Kivas in Chaco Canyon
KIVAS
Nine of the 37 kivas
found in Pueblo Bonito.
Kiva means 'world below'. Small kivas such as these
may have been a suite of domestic rooms.
The Great Southern Road, led through the gap in the canyon wall directly to Pueblo Bonito. The South Road is one of two major arteries emanating from Chaco Canyon and was likely the major way into the canyon from the southern part of the San Juan Basin. The end of the road is still poorly defined and has been traced as far as Lobo Mesa, an area near Hosta Butte. Four great houses are found along that stretch. The true extent of South Road is estimated to be near 100 miles.Many of the ruins found near the road were built before 1000 AD.
The Anasazi who settled in Chaco around 550 AD, lived on the mesas above the canyon in simple dwellings called pit houses. A shallow depression would be dug out of the earth, the edge lined with flat stones leaning outward.

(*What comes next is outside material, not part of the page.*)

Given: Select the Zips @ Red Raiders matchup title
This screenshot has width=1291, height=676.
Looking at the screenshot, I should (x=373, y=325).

Four posts arranged in a square were inserted into the floor of the pit. Four horizontal beams were lashed to these, defining the roof of the structure.

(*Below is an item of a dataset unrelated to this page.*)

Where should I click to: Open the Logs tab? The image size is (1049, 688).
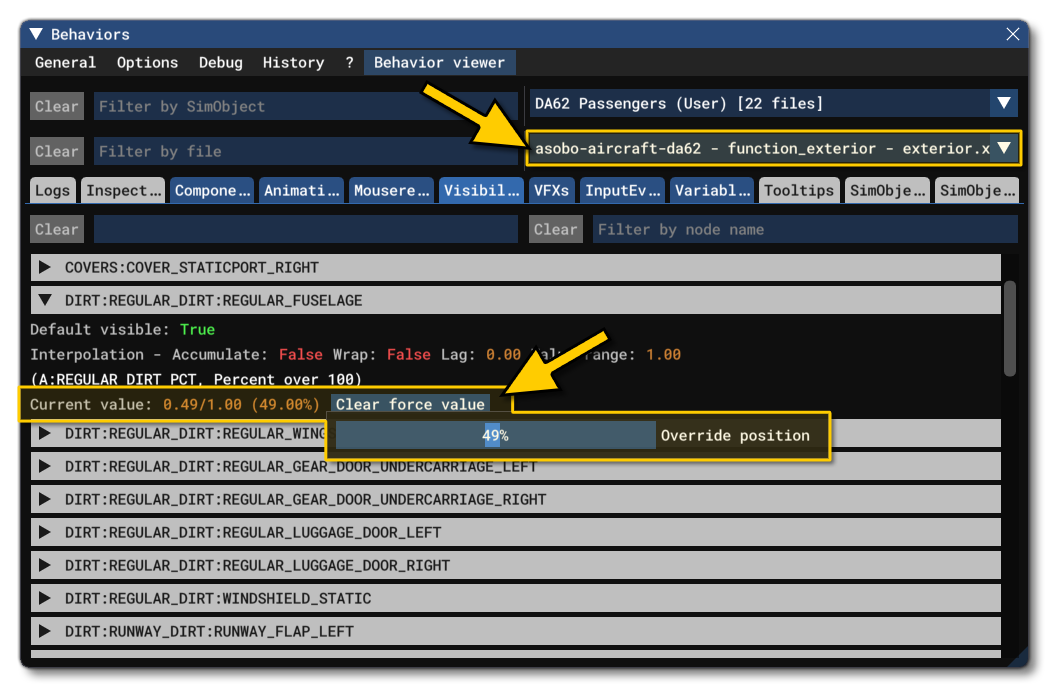(53, 190)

Log sections were added to span the distance from the beams to the earth and covered in poles, sticks and mud. A basin in the floor served as a fire pit, used for cooking and heating. Since most of the structure was above ground, there may have been many variations in size and shape which are no longer apparent. Soon the Anasazi were building arcs of multi-room additions around their pit houses. Later, it became fashiohable to move into the outer storage rooms. The pit gradually became identified with the past and the ancestors, a return to traditional ways. By the middle of the eighth century , pit houses were no longer used for storage but occupied the center of pueblos throughout the southwest; by the millenium, the pit house is designed on a bigger scale and surrounded by multi-storied dwellings.(Mesa Verde pit house photo courtesy of Time Life Books,The Mound Builders & Cliff Dwellers, 1992)
The floor of the Great Kiva in Chetro Ketl
Two of the four masonry-lined pits used for roof support posts; when they were excavated, one of the pits still held a post 26 1/2 " thick, as well as offerings of turquoise chips in leather bags. The large sandstone disk was used as a footing for the post. The square structure is a firebox.
Niches in the outer walls held strings of stone and shell beads and were then sealed with masonry.